Later he built a shrine at the same spot so that their wishes can come true. As per the tradition, the priest of the temple should necessarily be a descendant of Saint Lakhan Thapa Magar, who is described as a spiritual guide for Ram Shah. In the Manakamana Temple, it is mandatory for a priest to be a Magar. Manakamana is thought to be Champawati, wife of Ram Shah, she reappeared during his son Dambar Shah's reign, and according to other sources indicate that she appeared during the reign of Prithvi Narayan Shah, founder of present-day Nepal. The temple is the holy site of Goddess Bhagawati devi, an incarnation of Lakshmi with Garud as protector. Mana translates as "heart" and "kamana" as "wish" and it is believed that the Bhagwati grants wishes of its devotees.

== History ==
In 1764-65, Prithvi Narayan Shah began a trust to worship Manakamana, Bareyshwar Mahadev, and to feed the pigeons every day. Later, he made that vajracharya priests to worship the temple and donated a bronze bell, however, another source says that Girvan Yuddha Bikram Shah had donated it. According to another engraving, in 1802-3, four siblings: Sur Bir, Kar Bir, Fauda Singh, and Khagda Singh built the gold plated - main gate. In 1893-4, the bell was repaired by Kulman Thapa, and during the reign of Surendra Bikram Shah, the top roof was built with corrugated copper sheets. King Mahendra replaced the roof and added copper roofing and later roof truss were engraved to feature images of Asta Matrikas: Brahamayani. Vaisanavi, Maheswari, Indrayani, and Kumari.

Manakamana Temple started to lean six inches towards south-west after the 1934 Nepal–India earthquake and 1988 Nepal earthquake. The April 2015 Nepal earthquake made cracks on the roof and titled the temple 9-12 inches in the direction of north-east.

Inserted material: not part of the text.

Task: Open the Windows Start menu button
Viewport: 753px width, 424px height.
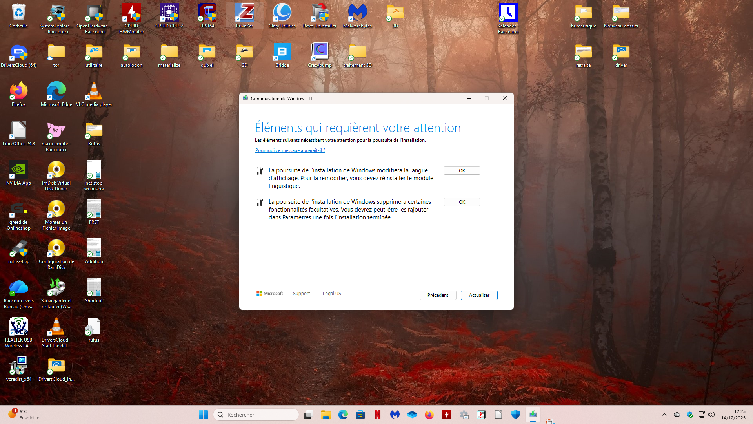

In June 2015, reconstruction began under the supervision of Department of Archaeology with the budget of 130-140 million Nepalese rupees (NPR), and it was finished in September 2018. Limestone, surkhi, bricks and wood were used in the restoration process, and the roof, the door, the finial, and windows were gold-plated with 14 kilograms of gold which costed about 90 million NPR.

==Cable car==

In earlier times, the only way to reach the Manakamana temple was by a long strenuous trek for about three hours. Now, there is a facility of a cable car from Kurintar, just 5 km east of Mugling to Manakamana. The cable car rides over the distance of 2.8 km in 10 minutes more or less. The cable car usually operates during the daytime from 9 am to 5 pm and stops during lunch break from noon to half past one. His Royal Highness Crown Prince Dipendra Bir Bikram Shah Dev inaugurated Manakamana cable car on 24 November 1998. The cable car system was imported from Austria and guarantees a hundred percent safety. It has features such as automatically operated generators in case of power failure and hydraulic emergency drive. The employees working at the cable car service are qualified and well trained for emergencies.

The bottom station of the cable car is placed at Kurintar (258 m) and the top station is at Manakamana (1302 m). With 31 passenger cars and three cargo cars, the cable car can handle up to 600 persons per hour, and each car carry six passengers each.

== In popular culture ==

- The 2013 documentary film Manakamana documents various groups of individuals riding the cable car.